GIVEN INSTRUCTION 1>
Answer these questions about the passage on dialogue attribution:
(a) What is a "beat" in script terms?
(b) According to the screener and editor folk at Baen, where is an action tag best placed?
(c) What do prose's quotation marks signal by themselves?

SOURCE PASSAGE>
....................
A "beat" in script terms is any non-dialogue stage direction. Adapted by prose writers, the term means most anything not direct speech, or maybe direct thought. I have little appreciation for the term as per prose.

"he quietly said" is actually a beat in those terms, a stage direction for how to interpret the prior line's speech volume more so than a dialogue tag. Anymore, a Tom Swifty adverb amendment.

Any other attribution method could do instead, as is often the case. Screener and editor folk at Baen favor an "action" tag for a viable option and timely variant to a dialogue tag, and then advise an action tag best practice precedes a direct speech or thought that the tag modifies, or in short succession to a brief direct discourse portion beforehand. Nor per se are "action" or other non-tag attribution methods exclusive of attribution tags and vice versa, nor either or other attribution methods especially numerically pertinent, yet might be segment sequence pertinent.

A convention fact of prose's quotation marks is they signal this is direct speech by their selves. One principle governs, guides attribution, really, be timely, judicious, and sensibly accessible who is who and what is what such that readers' reading and comprehension are eased.
....................
Element and text location data:

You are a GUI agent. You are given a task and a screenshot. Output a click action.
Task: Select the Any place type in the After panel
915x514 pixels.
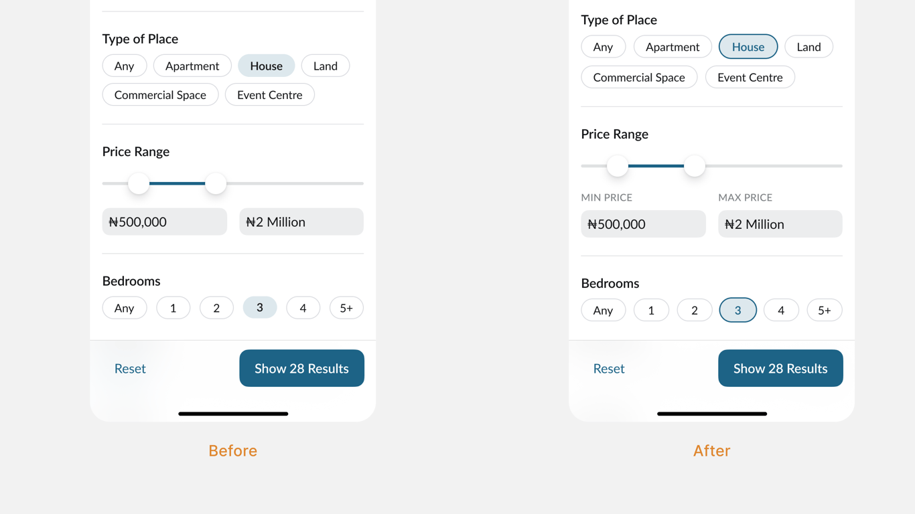tap(603, 47)
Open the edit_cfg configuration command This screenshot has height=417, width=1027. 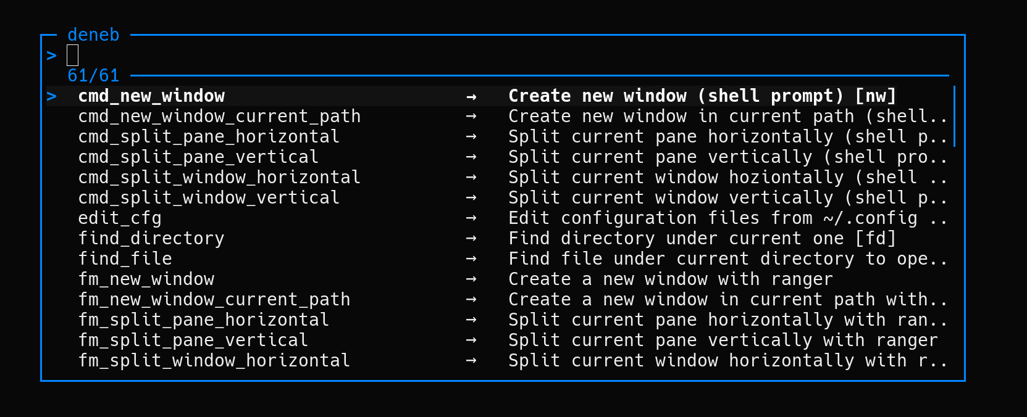(119, 218)
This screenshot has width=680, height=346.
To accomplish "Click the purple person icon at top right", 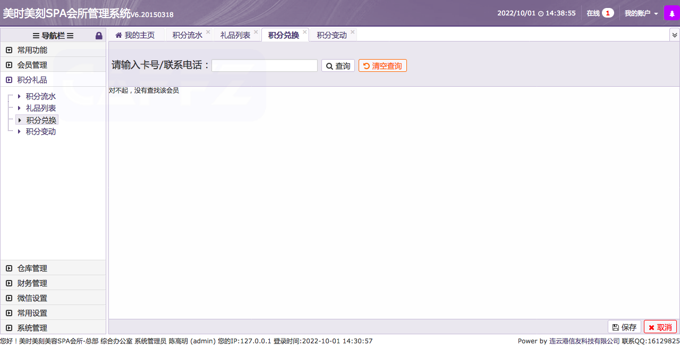I will click(672, 12).
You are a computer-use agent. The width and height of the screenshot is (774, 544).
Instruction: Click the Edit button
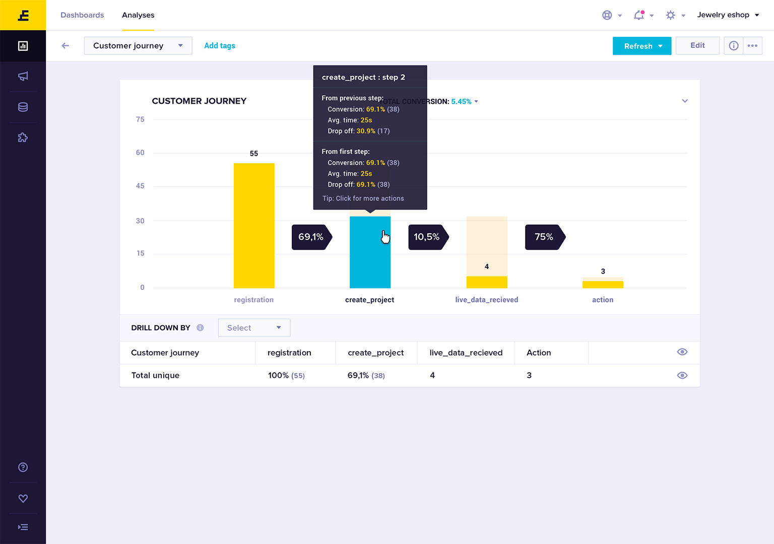(697, 45)
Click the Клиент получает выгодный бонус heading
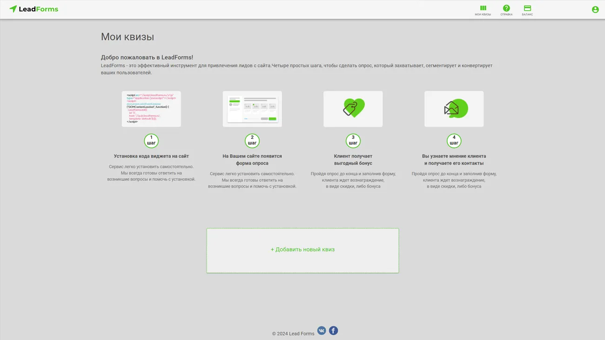Image resolution: width=605 pixels, height=340 pixels. click(x=353, y=160)
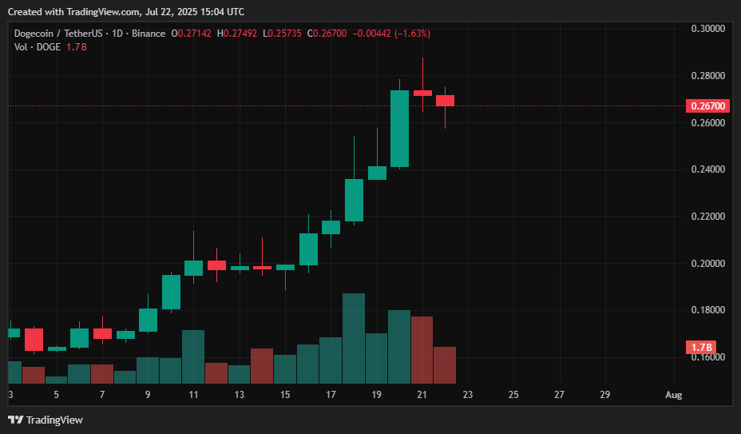
Task: Select the latest red candle of July 22
Action: click(x=445, y=101)
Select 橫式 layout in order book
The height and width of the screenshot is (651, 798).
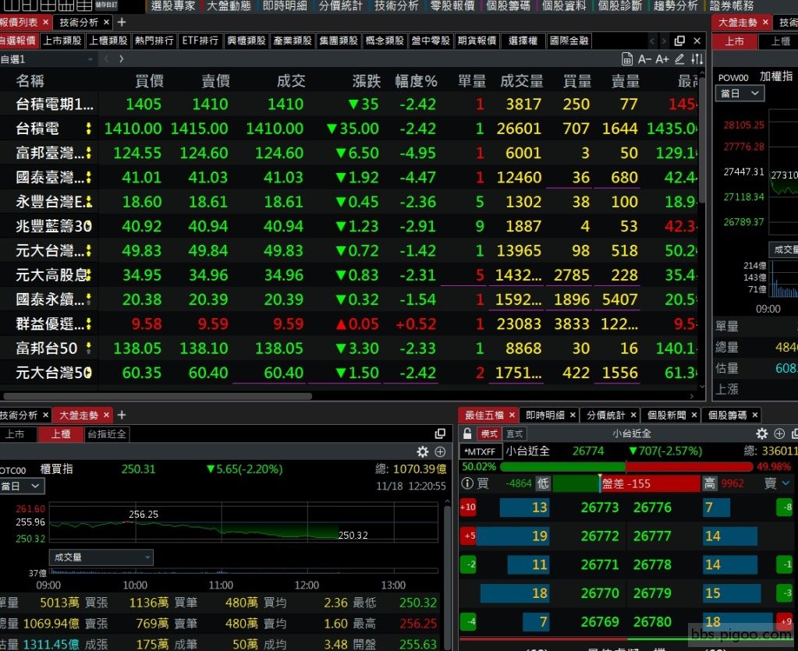pos(489,433)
....................
GIVEN INSTRUCTION 2> Print the entries word for word, from the line with "You are a computer-use" through the last line of the entries, both included. Leave out the pictures.

SOLUTION 1>
(a) Any non-dialogue stage direction.
(b) Before the direct speech or thought that the tag modifies, or in short succession to a brief direct discourse portion beforehand.
(c) That this is direct speech.

SOLUTION 2>
You are a computer-use agent. The width and height of the screenshot is (774, 544).
Instruction: Click the Edit button
(697, 45)
Click the Клиент получает выгодный бонус heading
Image resolution: width=605 pixels, height=340 pixels. click(x=353, y=160)
Task: Select the latest red candle of July 22
Action: click(x=445, y=101)
Select 橫式 layout in order book
The height and width of the screenshot is (651, 798).
pos(489,433)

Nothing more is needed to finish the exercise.